## WHAT YOU HAVE TO DO
Search the entries below for "Instruction: Focus the". Give that line and all the lines after it again, exactly, through the last, without pictures.

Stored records

━━━━━━━━━━━━━━━━━━━━

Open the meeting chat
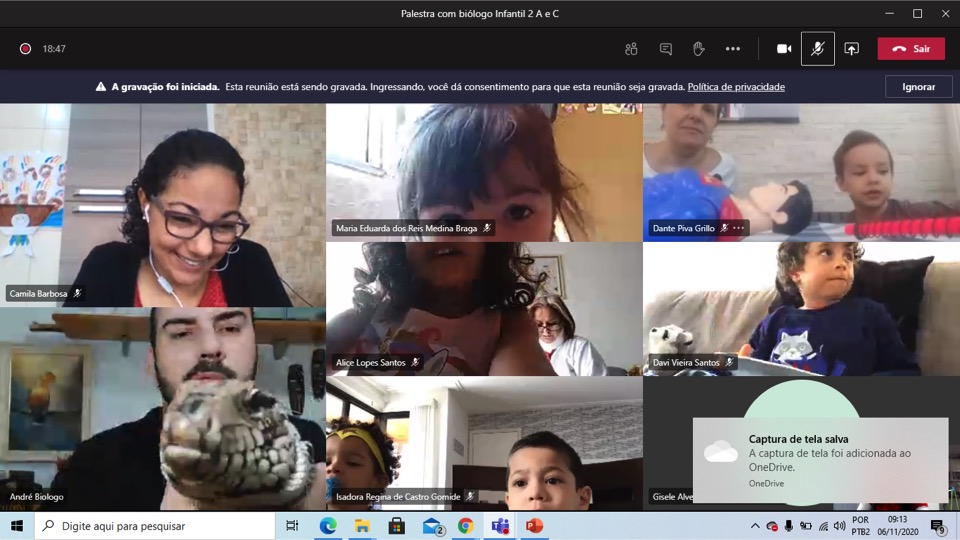 (665, 49)
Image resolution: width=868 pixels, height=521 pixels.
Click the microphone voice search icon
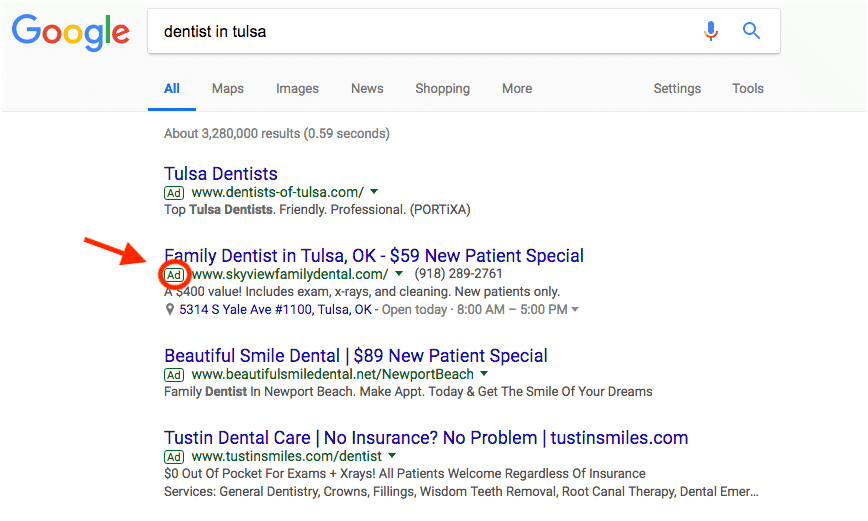(711, 31)
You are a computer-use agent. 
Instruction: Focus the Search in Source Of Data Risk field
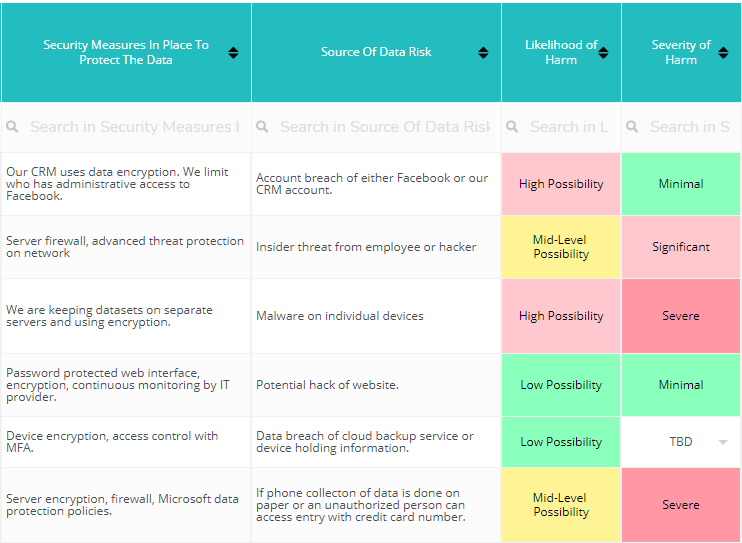(x=384, y=127)
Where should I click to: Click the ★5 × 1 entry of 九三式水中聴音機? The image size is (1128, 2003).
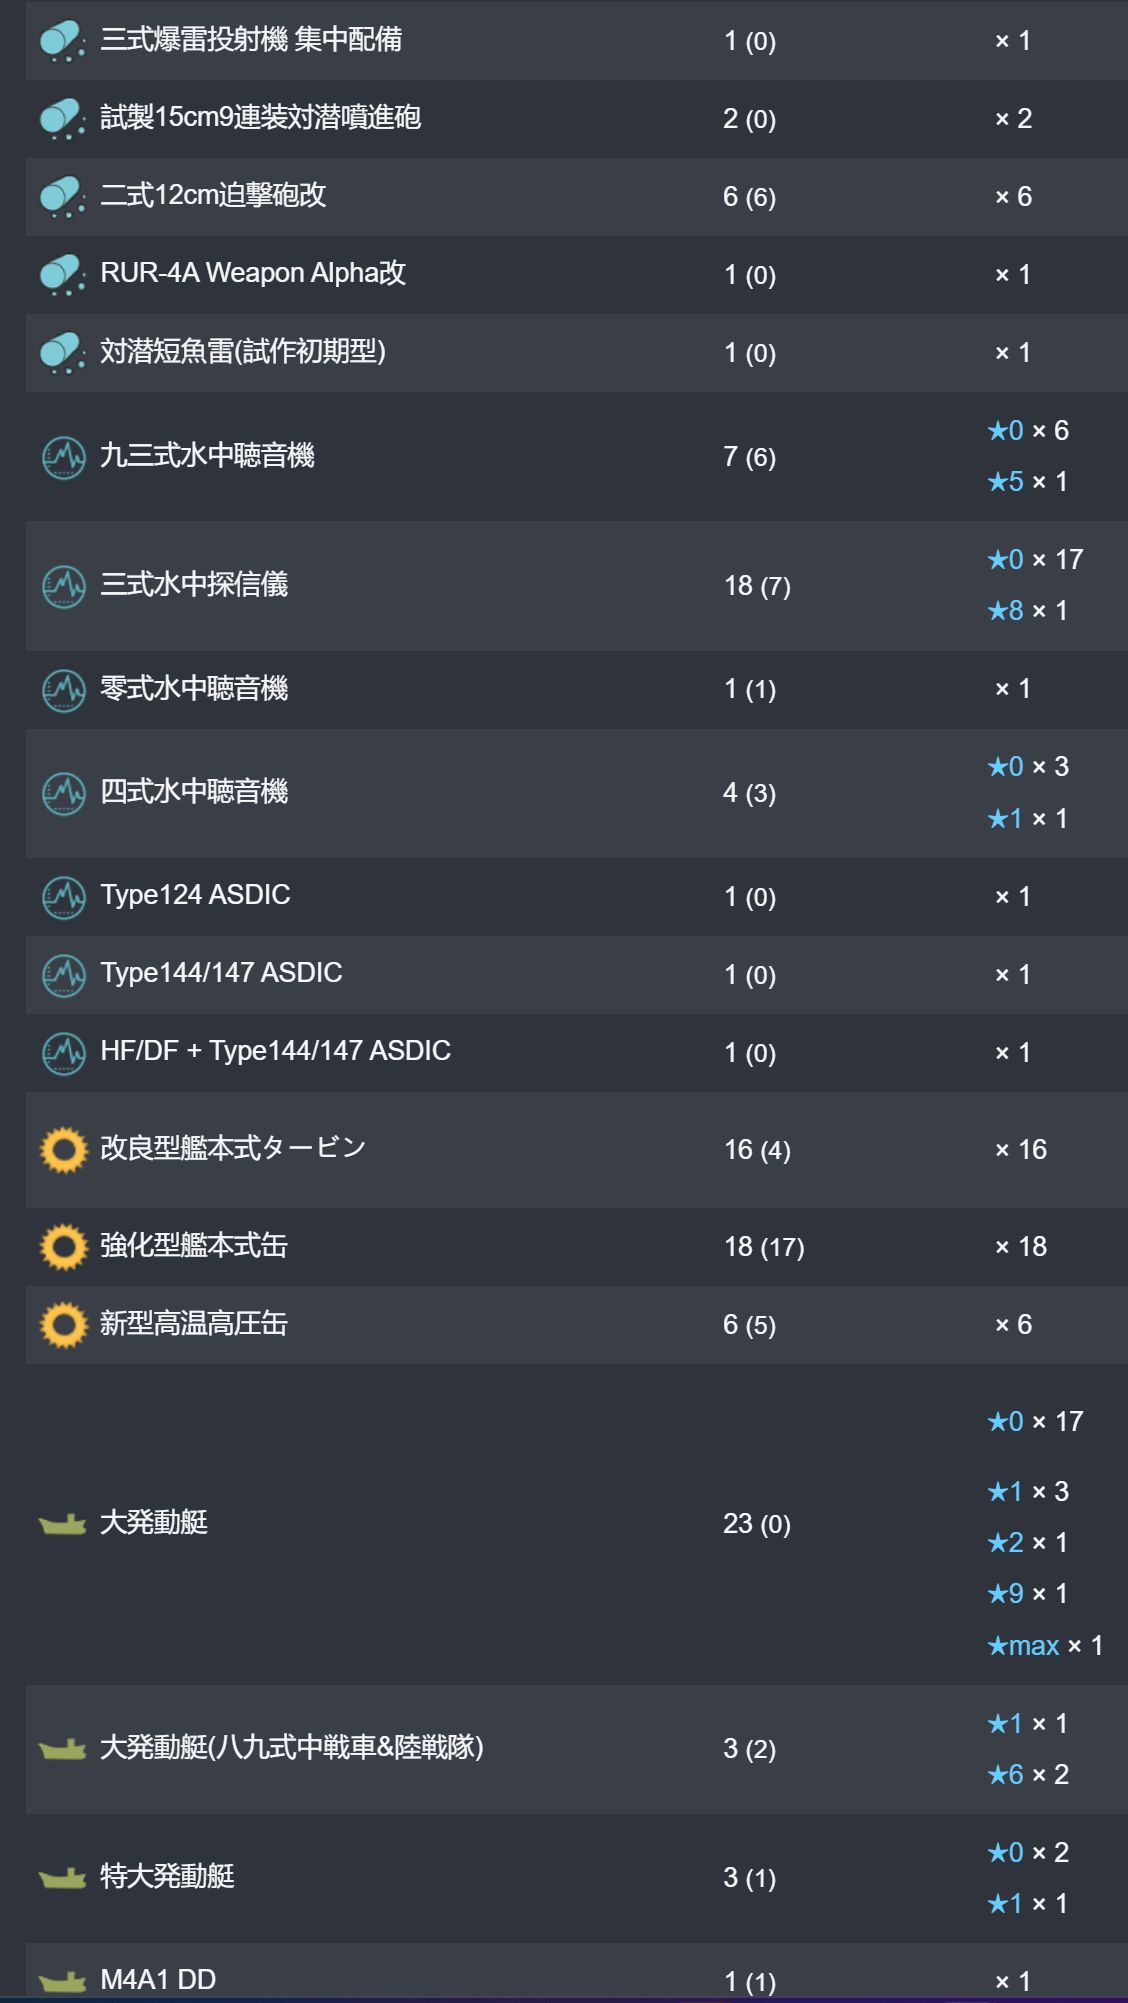1027,481
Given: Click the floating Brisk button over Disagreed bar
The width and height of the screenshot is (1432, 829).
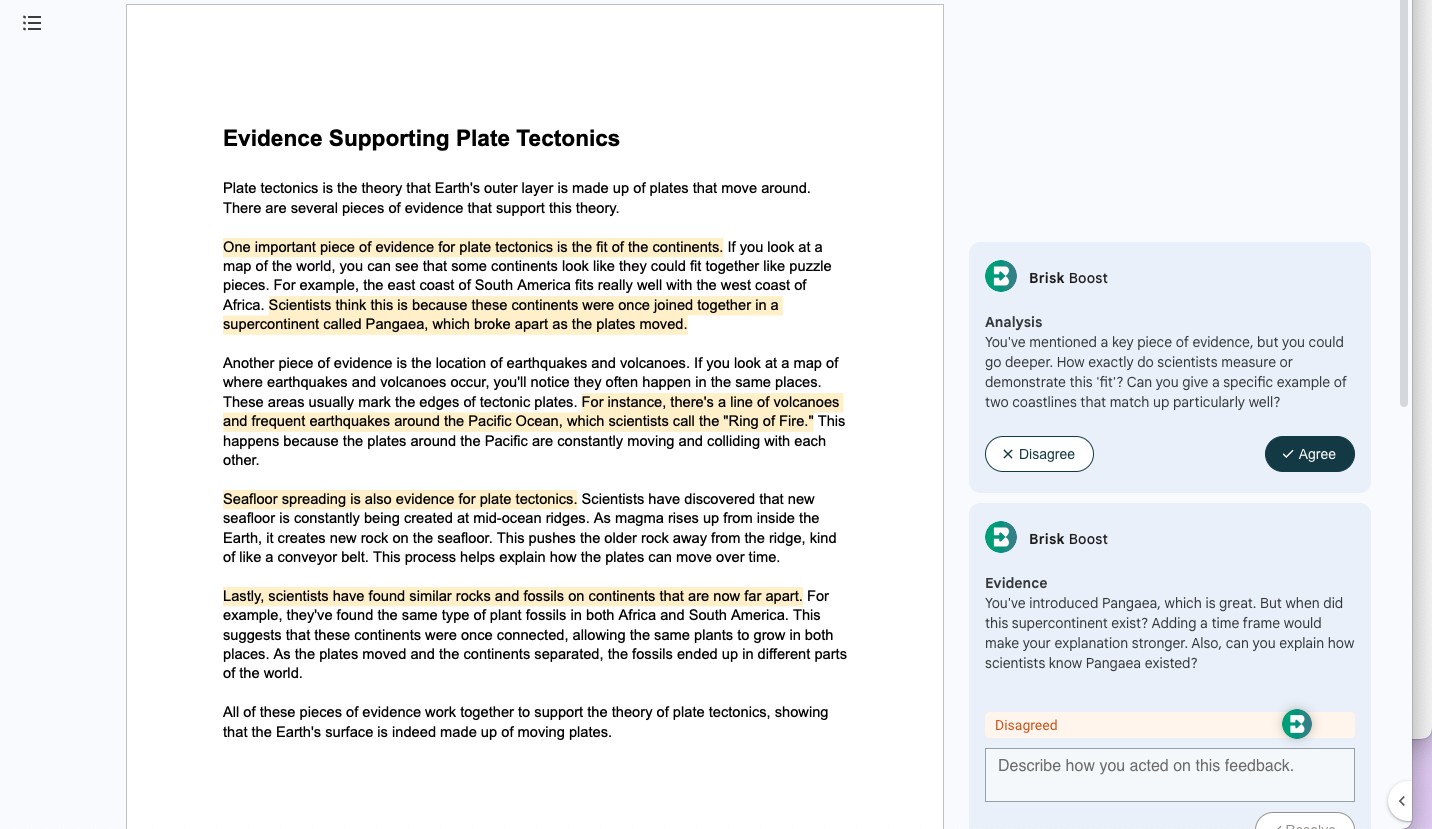Looking at the screenshot, I should point(1296,724).
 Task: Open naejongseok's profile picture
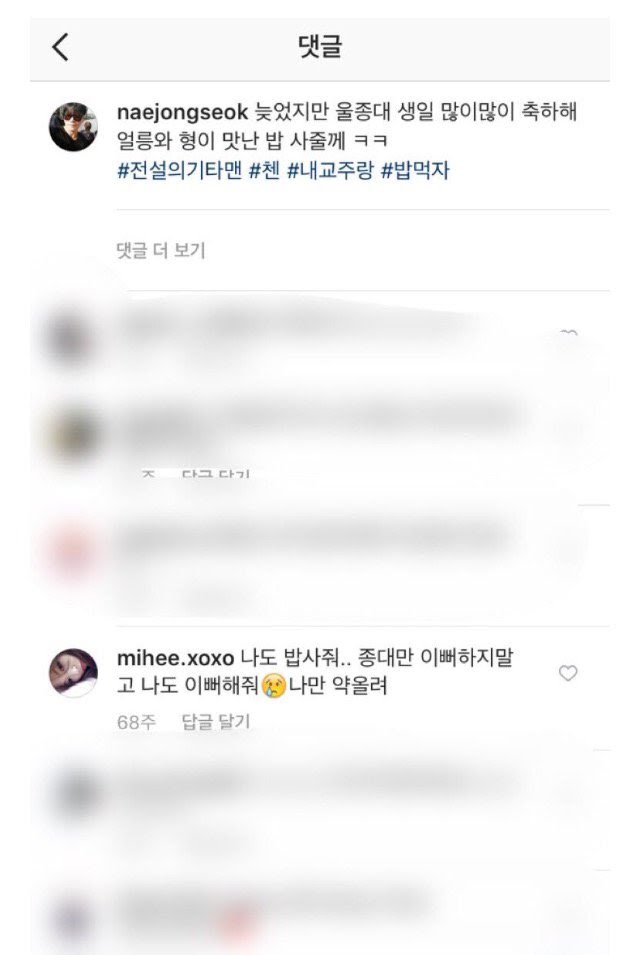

━━━━━━━━━━━━━━━━━━━━

## EXPECTED ANSWER
Instruction: Focus the Search in Source Of Data Risk field
(x=384, y=127)
Where should I click to: Click the ★5 × 1 entry of 九三式水中聴音機? The image size is (1128, 2003).
1027,481
Given: Click the floating Brisk button over Disagreed bar
The width and height of the screenshot is (1432, 829).
Looking at the screenshot, I should point(1296,724).
 Task: Open naejongseok's profile picture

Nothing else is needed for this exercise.